** BEGIN Data for the task **

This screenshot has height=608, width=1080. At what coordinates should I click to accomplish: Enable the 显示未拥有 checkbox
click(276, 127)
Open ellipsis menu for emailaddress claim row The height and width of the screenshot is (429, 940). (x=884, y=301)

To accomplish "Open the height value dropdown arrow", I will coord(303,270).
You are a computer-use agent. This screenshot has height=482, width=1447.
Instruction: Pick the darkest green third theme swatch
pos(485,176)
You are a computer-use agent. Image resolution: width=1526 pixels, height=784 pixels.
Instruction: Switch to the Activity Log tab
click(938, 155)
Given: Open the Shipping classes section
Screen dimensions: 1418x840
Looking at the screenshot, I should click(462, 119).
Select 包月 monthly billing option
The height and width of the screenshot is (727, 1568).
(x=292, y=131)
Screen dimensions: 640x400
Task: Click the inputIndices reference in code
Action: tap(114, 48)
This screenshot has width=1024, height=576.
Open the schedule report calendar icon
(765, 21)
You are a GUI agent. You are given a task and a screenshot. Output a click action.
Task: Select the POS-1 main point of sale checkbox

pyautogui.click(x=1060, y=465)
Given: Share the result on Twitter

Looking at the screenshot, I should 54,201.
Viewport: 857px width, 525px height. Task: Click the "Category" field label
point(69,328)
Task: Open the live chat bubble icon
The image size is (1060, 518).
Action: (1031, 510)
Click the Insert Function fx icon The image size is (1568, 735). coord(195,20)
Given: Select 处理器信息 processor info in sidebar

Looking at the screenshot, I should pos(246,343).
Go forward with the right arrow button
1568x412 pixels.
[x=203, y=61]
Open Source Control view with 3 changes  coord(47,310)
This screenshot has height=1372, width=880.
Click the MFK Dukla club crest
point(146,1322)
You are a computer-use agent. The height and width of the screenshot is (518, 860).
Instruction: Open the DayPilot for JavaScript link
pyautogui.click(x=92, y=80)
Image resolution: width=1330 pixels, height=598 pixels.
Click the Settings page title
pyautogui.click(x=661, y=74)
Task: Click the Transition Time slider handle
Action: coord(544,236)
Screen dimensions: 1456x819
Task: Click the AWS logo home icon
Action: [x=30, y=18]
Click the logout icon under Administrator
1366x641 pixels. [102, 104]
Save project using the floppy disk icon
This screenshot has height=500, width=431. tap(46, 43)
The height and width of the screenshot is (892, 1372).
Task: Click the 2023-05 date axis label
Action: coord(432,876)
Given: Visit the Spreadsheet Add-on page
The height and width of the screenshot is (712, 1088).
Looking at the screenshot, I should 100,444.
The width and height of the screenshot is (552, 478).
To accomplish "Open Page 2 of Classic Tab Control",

** END Data for the task **

- Exercise brief:
Return every line of the source data unchanged, from the line containing "You are a computer-use agent. The" through the final line, including both of these lines.

- Full response:
You are a computer-use agent. The height and width of the screenshot is (518, 860).
Instruction: Open the DayPilot for JavaScript link
pyautogui.click(x=92, y=80)
Image resolution: width=1330 pixels, height=598 pixels.
Click the Settings page title
pyautogui.click(x=661, y=74)
Task: Click the Transition Time slider handle
Action: coord(544,236)
Screen dimensions: 1456x819
Task: Click the AWS logo home icon
Action: [x=30, y=18]
Click the logout icon under Administrator
1366x641 pixels. [102, 104]
Save project using the floppy disk icon
This screenshot has height=500, width=431. tap(46, 43)
The height and width of the screenshot is (892, 1372).
Task: Click the 2023-05 date axis label
Action: coord(432,876)
Given: Visit the Spreadsheet Add-on page
The height and width of the screenshot is (712, 1088).
Looking at the screenshot, I should 100,444.
The width and height of the screenshot is (552, 478).
To accomplish "Open Page 2 of Classic Tab Control",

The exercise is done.